Indeed the founding fathers include Andreas Gruentzig MD, the inventor of angioplasty, and John Abele, the founding CEO of Boston Scientific, an enterprise that has long purveyed the related devices. The Producer and Editor-in-Chief is Burt Cohen, a professional medical documentarian who counts some of the nation’s cardiology luminaries among his “Resources and Experts.”

Mr. Cohen posted a response to my THCB essay, which he titled “R.I.P. Angioplasty 1977-2013 – Really?” It is his attempt to defend

“…the fact that, according to the National Cardiovascular Data Registry (NCDR) 71% of the 600,000 angioplasties performed annually in the United States are done urgently: that is, for patients in the midst of a heart attack or acute coronary syndrome. Virtually every practitioner in the field of heart disease agrees that the gold standard treatment for ST-elevated Myocardial Infarction (STEMI) is angioplasty.”

I agree with this “fact.” It is the defense that is telling.

There is no argument that the science as outlined in my essay fails to provide support for this “fact.” The argument relates to the possibility that the science is either inadequate or missing the forest for the trees. There is no perfect study in this field or any other, particularly when one is trying to test a hypothesis such as angioplasty saves the lives of patients with STEMI; there is enormous inherent heterogeneity to be measured or overcome at every stage of the testing. The available science is reproducibly as good as it gets.
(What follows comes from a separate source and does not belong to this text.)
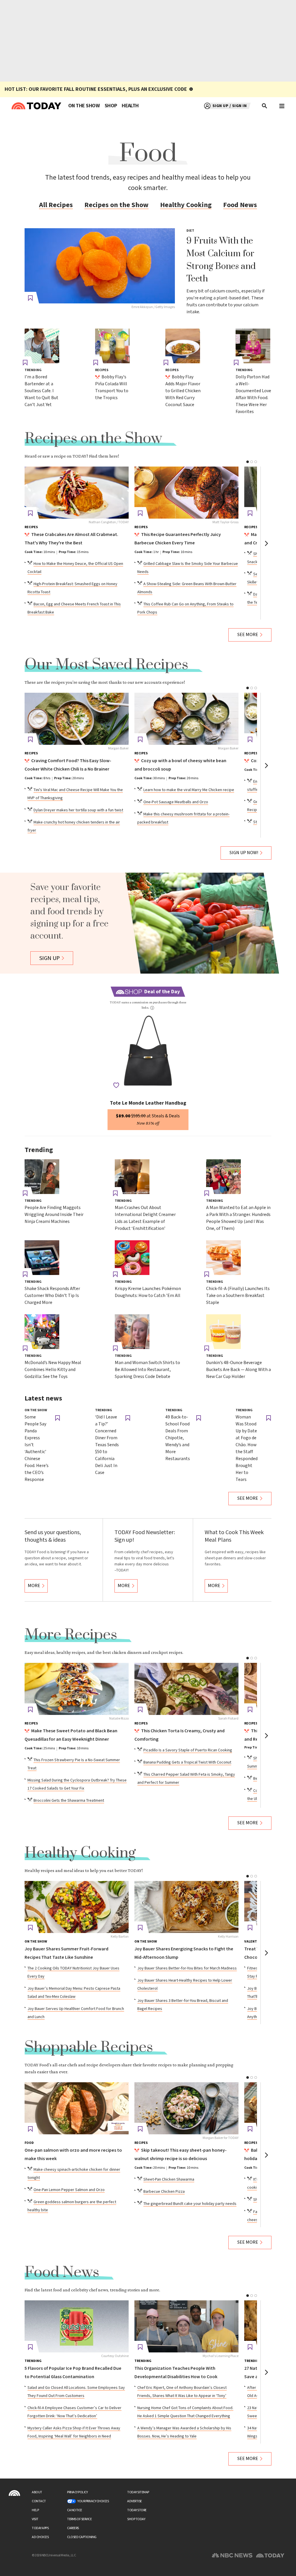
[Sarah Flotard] (186, 1689)
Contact (39, 2501)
I don’t, and don’t want to sit on guidelines panels. I don’t, and don’t want to sit on the committees that define the indemnifiable. I want to urge my patient to feel empowered to ask, “How certain are you that…will benefit me and what is the basis for that degree of certainty?” I want to educate my patient so that they can actively listen to the answer.
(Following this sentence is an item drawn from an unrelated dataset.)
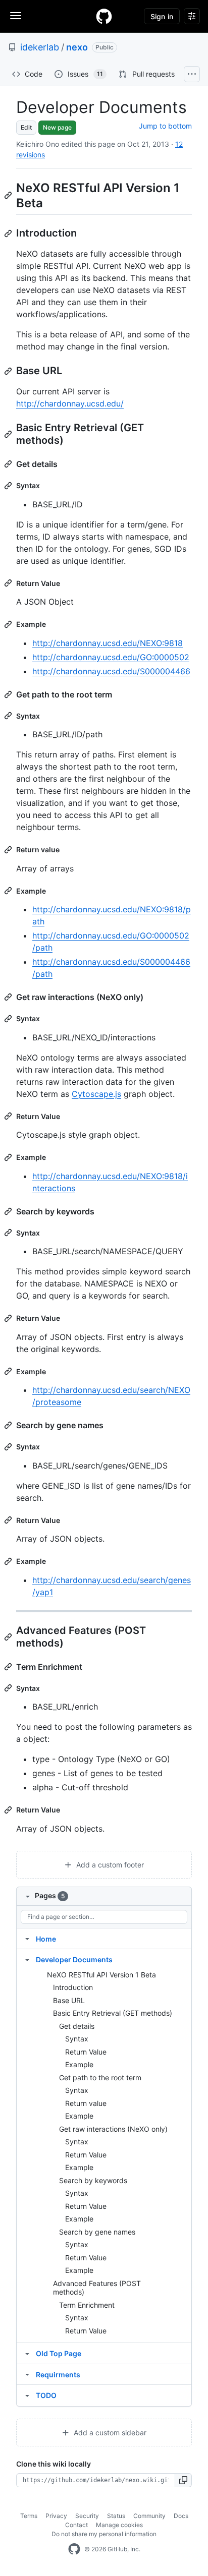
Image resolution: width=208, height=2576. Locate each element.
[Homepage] (104, 16)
When it comes to angioplasty with or without stenting for STEMI or any other manifestation of coronary artery (or carotid or renovascular) disease, I want my patient to understand that this is not a lottery. You are as likely, or nearly as likely, to do well without the procedure as with it and will be spared the down-side. If they are so educated, even if they value the “nearly” prospect that I discount for myself, I have served them well.

Nortin M. Hadler, MD MACP MACR FACOEM is a professor of Medicine and Microbiology at the University of North Carolina – Chapel Hill. While certified as a Diplomate of the American Boards of Internal Medicine, Rheumatology, Allergy & Immunology and Geriatrics, Hadler was also  awarded an Established Investigatorship by the American Heart Association. His assaults on medicalization and overtreatment appear in many editorials and commentaries, as well as in 5 recent monographs: The Last Well Person (2004), Worried Sick (2008), Stabbed in the Back (2009), Rethinking Aging (2011), and  most recently, The Citizen Patient (2013).

2 replies »

  1. I commend your efforts to inform the patient on medical procedures. Unfortunately, as you have earlier discussed, the setting of an acute MI is not the best for patient education. Fear and urgency rule in this theater and human emotions trump rationality. The provider has the obligation to be rational. He usually fails. This reflects on all physicians. Keep up your efforts Dr. Hadler. I am not optimistic, but with brilliant humanitarians like you out there, I will not give up hope.